Here are some tips for configuring Pivotal HDB (based on Apache HAWQ) with Ambari.
A Hadoop cluster typically is configured with JBOD so utilize all data disks for temp space.
Here is an example of the “HAWQ Master Temp Directories” entry when the Master and Standby nodes each have 8 disks:
Here is an example of the “HAWQ Segment Temp Directories” entry when each Data Node has 8 disks:
VM Overcommit set to 2
VM Overcommit Ratio
2GB – 64GB: set the Overcommit Ratio to 50
>= 64GB of RAM: set the Overcommit Ratio to 100
2GB – 8GB: set swap space equal to RAM
8GB – 64GB: set swap space to 0.5 * RAM
>= 64GB: set swap space to 4GB
Segment Memory Usage Limit
Step 1: Calculate total memory (RAM * overcommit_ratio_percentage + SWAP)
Step 2: Calculate total memory used by other activities (2GB for OS, 2GB for Data Node, 2GB for Node Manager, 1GB for PXF)
Step 3: Subtract other memory from total memory to get the value for the Segment Memory Usage Limit
Overcommit Ratio: 100
Using Yarn: ((256 * 1) + 4) – 7 = 253
Using Default Resource Manager: (256 * 1) – 7 = 249
Overcommit Ratio: 50
Using Yarn: ((64 * 0.5) + 32) – 7 = 57
Using Default Resource Manager: (64 * 0.5) – 7 = 57
ipc.client.connect.timeout = 300000
ipc.client.connection.maxidletime = 3600000
Optional HAWQ hawq-site.xml
hawq_rm_stmt_vseg_memory = 1gb
By default, this is set to 128mb which is great for a high level of concurrency. If you need to utilize more memory in the cluster for each query, you can increase this value considerably.
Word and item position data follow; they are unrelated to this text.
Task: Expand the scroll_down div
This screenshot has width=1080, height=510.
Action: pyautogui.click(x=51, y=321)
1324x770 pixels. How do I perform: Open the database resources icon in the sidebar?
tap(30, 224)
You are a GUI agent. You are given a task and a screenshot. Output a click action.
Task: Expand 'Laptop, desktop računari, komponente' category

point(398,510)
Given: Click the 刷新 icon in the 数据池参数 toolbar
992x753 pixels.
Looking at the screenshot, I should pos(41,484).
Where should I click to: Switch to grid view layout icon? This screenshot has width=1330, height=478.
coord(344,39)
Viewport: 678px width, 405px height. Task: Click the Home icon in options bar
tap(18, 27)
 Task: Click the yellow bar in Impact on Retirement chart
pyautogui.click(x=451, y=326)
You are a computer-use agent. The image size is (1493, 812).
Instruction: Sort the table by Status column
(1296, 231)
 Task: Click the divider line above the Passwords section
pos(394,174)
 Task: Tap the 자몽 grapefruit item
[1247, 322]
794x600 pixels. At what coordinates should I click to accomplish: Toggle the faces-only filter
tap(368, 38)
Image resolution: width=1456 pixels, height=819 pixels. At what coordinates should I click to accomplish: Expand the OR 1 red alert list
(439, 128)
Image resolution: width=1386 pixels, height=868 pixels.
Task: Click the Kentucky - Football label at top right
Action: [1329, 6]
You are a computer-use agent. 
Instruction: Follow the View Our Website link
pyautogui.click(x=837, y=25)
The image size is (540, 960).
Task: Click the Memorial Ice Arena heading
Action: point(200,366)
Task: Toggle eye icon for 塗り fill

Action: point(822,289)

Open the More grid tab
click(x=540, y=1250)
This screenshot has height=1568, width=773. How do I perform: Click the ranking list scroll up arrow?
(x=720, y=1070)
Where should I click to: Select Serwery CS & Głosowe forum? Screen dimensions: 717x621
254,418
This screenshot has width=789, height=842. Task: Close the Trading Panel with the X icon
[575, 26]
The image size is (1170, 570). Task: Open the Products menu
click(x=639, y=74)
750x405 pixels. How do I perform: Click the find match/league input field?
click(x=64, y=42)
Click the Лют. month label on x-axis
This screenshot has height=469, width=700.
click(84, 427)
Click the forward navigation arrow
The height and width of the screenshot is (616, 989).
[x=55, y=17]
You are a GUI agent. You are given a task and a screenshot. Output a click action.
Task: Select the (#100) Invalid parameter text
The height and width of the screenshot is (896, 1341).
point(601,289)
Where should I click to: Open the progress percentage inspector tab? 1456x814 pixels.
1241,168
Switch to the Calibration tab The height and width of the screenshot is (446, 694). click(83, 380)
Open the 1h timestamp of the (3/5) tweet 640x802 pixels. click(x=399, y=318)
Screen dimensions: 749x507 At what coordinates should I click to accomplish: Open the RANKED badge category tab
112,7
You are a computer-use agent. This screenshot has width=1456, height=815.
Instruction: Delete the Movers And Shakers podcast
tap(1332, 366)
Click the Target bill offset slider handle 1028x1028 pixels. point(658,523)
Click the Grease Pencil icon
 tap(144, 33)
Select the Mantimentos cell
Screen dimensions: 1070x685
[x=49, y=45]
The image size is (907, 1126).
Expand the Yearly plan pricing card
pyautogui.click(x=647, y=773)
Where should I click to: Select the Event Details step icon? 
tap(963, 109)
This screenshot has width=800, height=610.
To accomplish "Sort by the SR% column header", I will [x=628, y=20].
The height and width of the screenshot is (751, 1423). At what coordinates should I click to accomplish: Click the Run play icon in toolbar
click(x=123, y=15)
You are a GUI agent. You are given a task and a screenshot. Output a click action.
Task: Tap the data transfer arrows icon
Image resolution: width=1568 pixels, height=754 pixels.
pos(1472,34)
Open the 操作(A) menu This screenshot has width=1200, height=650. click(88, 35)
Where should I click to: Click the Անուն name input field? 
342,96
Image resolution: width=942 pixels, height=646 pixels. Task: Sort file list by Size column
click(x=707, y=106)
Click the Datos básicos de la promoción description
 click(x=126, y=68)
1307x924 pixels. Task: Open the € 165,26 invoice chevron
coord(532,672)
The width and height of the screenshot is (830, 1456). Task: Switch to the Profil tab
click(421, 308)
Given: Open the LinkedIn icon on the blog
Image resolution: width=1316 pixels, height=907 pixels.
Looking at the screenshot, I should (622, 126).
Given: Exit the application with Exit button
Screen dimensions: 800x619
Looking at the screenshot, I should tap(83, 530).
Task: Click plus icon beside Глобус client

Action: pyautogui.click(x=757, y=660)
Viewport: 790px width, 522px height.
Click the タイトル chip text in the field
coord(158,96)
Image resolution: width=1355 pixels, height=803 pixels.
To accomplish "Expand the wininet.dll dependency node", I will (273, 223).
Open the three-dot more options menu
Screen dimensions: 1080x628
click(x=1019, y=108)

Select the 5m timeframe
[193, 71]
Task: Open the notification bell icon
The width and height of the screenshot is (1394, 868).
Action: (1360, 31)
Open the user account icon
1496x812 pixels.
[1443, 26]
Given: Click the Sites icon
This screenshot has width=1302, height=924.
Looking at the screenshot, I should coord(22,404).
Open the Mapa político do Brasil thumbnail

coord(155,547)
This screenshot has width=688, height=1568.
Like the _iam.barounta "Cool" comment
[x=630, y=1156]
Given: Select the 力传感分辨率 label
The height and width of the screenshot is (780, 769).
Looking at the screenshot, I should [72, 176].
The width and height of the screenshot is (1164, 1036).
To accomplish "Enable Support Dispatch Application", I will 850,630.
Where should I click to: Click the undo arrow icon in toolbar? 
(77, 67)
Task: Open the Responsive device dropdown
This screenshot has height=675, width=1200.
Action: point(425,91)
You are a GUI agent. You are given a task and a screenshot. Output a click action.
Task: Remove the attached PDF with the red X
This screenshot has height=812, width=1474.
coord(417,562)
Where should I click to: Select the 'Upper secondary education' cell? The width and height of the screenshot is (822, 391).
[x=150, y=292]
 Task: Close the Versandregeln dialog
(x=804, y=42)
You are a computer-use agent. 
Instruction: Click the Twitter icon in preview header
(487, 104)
Here are the acceptable values:
128mb, 256mb, 512mb, 1gb, 2gb, 4gb, 8gb, 16gb
Alternatively, you can set this at the session level instead of the entire database.
Operating System gpadmin account
Log into the Master and Standby nodes and execute the following:
echo "source /usr/local/hawq/greenplum_path.sh" >> ~/.bashrc
Now set the database password. Below, I am using ‘password’ as the password so set this based on your organization’s password policy. By default, gpadmin doesn’t have a password set at all.
psql -c "alter user gpadmin password 'password'"
Enable encrypted password authentication. This assumes you are using the default /data/hawq/master path. Adjust if needed. This allows you to connect to the database remotely with an encrypted password.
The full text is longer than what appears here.